Cynthia Minette Marten is an American educator and government official who has served as the 11th United States deputy secretary of education since May 18, 2021. Marten previously served as the superintendent of the San Diego Unified School District from 2013 until her confirmation as deputy secretary in May 2021.

Education 
Marten earned a bachelor's degree in education from the University of Wisconsin–La Crosse and master's degree in teaching and learning from the University of California, San Diego.

Career 
Marten spent 32 years as an educator, holding various roles of increasing responsibility as a teacher, literacy specialist, vice principal, and principal. For 10 years she worked at Central Elementary School in City Heights. As a teacher, instructional leader, and later as principal, she placed an emphasis on social and emotional learning and the arts, combined with academics.

In 2013, Marten became the superintendent of the San Diego Unified School District. She was succeeded by Lamont Jackson, who will remain in the role until December 2021.

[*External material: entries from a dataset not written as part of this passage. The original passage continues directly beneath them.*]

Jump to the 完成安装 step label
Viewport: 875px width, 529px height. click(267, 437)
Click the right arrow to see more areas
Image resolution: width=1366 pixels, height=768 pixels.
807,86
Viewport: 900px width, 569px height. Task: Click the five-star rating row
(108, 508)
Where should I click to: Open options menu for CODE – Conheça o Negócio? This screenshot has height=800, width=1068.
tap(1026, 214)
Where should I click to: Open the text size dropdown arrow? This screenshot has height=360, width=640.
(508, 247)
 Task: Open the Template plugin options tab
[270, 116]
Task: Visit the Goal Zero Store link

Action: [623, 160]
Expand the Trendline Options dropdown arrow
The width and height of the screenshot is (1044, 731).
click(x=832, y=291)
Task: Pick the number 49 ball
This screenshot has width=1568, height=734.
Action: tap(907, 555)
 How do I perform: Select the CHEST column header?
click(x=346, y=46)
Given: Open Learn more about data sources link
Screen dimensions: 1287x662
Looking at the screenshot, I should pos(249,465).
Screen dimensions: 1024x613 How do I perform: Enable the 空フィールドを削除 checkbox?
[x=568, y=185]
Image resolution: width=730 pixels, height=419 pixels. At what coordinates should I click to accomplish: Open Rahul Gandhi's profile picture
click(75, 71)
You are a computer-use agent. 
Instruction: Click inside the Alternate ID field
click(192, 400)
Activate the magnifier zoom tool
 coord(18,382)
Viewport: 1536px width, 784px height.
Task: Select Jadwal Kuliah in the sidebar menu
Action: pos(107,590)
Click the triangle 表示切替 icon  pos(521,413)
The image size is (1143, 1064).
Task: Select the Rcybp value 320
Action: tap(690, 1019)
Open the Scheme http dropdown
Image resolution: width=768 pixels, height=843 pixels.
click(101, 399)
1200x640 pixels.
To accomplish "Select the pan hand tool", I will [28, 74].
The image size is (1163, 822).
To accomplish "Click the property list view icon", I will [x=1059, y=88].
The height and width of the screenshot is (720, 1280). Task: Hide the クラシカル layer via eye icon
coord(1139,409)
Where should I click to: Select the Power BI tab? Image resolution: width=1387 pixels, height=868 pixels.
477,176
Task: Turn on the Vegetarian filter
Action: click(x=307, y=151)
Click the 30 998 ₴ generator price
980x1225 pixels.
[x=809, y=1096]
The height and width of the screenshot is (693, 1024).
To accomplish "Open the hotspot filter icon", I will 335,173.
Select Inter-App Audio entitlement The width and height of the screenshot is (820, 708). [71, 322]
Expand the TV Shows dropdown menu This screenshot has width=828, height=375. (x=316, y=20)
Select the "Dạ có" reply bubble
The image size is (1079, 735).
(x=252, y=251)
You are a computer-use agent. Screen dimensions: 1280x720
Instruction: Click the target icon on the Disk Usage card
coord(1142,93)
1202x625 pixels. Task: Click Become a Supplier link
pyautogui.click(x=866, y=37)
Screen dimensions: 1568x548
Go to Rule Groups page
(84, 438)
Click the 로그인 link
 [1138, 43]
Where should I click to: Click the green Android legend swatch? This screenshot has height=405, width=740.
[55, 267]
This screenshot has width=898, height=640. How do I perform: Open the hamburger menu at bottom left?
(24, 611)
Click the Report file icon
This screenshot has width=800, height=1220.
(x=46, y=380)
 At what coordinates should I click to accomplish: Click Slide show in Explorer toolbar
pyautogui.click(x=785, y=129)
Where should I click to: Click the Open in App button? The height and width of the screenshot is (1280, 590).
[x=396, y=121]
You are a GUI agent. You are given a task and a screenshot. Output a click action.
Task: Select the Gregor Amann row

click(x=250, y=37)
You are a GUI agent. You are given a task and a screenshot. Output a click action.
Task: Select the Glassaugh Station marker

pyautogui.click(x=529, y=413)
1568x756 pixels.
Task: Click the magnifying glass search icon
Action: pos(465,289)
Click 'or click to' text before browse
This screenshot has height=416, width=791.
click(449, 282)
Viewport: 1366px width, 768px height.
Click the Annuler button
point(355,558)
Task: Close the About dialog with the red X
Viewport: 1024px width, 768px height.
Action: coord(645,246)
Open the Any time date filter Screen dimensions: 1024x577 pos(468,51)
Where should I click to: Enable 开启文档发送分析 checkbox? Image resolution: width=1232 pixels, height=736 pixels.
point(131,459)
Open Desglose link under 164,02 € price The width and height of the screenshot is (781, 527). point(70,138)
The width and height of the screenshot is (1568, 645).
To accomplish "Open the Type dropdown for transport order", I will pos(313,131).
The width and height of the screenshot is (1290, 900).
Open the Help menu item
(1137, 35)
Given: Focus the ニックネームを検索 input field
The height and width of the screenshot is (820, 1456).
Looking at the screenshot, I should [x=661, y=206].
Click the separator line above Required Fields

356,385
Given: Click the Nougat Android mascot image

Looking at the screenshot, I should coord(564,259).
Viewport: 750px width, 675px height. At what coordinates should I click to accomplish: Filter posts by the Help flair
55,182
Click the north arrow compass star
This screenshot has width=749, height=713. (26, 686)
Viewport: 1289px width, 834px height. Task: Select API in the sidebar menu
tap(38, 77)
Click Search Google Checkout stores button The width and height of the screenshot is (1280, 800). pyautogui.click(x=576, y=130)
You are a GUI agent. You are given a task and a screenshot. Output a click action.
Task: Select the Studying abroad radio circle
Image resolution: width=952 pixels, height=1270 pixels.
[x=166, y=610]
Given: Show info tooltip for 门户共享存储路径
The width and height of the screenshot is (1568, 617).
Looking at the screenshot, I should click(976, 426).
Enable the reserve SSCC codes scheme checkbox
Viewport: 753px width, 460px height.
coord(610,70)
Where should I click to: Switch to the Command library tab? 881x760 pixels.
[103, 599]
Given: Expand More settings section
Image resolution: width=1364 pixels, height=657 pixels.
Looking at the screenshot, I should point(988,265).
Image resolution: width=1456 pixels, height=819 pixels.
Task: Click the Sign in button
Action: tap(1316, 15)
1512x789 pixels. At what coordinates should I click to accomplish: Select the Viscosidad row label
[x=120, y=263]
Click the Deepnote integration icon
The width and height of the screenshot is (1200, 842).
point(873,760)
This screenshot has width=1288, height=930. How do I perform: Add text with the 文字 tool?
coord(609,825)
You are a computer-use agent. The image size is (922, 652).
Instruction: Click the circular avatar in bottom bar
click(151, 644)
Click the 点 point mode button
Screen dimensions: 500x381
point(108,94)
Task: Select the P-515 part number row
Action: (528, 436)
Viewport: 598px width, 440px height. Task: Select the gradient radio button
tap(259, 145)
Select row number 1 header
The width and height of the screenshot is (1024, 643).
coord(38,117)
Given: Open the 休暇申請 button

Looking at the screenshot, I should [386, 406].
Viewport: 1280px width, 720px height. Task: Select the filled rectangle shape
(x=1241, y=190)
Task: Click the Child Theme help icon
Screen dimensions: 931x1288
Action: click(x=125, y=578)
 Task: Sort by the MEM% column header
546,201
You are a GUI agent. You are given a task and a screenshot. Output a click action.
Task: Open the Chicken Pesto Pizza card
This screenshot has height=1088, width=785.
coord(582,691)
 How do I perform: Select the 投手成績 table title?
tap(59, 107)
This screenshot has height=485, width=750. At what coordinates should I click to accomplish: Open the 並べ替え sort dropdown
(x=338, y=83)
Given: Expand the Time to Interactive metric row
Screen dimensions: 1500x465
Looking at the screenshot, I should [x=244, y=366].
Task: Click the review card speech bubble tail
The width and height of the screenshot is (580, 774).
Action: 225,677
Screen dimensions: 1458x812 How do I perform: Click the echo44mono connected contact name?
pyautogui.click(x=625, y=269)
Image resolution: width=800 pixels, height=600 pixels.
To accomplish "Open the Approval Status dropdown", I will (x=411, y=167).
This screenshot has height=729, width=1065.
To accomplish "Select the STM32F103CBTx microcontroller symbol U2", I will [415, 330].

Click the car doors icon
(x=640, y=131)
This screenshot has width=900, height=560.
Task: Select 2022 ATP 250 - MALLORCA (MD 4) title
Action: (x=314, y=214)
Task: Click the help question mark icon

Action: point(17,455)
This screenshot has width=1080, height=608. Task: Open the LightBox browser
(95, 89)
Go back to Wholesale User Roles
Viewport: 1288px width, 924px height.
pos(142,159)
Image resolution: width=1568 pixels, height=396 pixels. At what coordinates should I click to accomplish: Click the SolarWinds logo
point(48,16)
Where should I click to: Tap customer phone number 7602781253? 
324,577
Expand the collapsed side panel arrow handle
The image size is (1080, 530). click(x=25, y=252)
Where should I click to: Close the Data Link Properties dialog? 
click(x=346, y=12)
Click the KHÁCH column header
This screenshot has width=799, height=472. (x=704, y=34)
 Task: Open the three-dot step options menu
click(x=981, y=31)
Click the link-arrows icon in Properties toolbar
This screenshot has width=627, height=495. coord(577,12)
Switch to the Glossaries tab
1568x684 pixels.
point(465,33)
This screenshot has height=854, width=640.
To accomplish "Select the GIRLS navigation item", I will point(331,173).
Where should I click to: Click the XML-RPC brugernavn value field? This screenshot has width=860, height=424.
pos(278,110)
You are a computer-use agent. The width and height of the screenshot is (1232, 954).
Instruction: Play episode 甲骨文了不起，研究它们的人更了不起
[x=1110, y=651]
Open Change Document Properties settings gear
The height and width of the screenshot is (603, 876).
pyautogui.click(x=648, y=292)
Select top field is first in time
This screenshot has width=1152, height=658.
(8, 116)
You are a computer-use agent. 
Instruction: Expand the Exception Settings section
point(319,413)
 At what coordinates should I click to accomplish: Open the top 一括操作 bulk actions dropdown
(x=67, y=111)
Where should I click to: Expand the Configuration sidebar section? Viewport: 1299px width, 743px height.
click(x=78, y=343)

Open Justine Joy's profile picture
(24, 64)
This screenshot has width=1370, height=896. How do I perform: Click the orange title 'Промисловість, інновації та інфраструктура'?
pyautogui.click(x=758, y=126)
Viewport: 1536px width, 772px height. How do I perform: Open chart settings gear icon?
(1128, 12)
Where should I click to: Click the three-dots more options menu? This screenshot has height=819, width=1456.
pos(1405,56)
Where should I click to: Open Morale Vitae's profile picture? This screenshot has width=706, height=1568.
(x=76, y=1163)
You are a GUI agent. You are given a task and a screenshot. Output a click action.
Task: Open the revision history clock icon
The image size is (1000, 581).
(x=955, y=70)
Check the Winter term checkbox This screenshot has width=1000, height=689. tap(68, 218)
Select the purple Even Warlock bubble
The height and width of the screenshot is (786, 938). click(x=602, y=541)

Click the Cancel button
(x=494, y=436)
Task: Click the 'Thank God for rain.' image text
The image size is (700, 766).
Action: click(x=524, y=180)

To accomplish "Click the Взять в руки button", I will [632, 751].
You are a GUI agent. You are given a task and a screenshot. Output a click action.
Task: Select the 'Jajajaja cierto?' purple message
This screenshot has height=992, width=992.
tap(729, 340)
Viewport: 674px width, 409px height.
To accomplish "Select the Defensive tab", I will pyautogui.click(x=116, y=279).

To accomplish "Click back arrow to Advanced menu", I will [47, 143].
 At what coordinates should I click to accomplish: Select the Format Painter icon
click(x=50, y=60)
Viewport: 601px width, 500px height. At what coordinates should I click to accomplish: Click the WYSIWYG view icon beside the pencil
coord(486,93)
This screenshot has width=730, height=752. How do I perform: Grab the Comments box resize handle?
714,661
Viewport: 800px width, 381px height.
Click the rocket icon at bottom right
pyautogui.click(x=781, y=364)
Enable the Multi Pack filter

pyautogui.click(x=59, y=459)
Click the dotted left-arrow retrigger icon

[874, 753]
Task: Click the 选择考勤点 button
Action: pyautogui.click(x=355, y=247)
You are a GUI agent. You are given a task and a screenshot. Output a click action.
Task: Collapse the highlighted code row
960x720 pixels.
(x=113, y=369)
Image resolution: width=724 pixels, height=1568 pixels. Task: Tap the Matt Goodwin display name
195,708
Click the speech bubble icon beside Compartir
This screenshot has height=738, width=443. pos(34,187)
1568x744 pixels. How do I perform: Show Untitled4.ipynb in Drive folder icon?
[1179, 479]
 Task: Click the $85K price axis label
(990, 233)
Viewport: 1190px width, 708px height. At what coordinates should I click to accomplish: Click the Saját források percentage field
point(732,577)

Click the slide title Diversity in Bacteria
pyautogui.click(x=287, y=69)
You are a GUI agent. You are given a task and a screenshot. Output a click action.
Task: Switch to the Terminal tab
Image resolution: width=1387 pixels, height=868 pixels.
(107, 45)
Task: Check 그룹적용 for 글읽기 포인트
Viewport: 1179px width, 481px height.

Marten's nomination by Joe Biden to be deputy secretary of education was submitted to the United States Senate on February 22, 2021, and confirmed by the full United States Senate on May 11, 2021, by a vote of 54–44.

Selected works

References 

Living people
Place of birth missing (living people)
Date of birth missing (living people)
21st-century American educators
21st-century American women educators
Biden administration personnel
Schoolteachers from California
United States Deputy Secretaries of Education
University of California, San Diego alumni
University of Wisconsin–La Crosse alumni
Year of birth missing (living people)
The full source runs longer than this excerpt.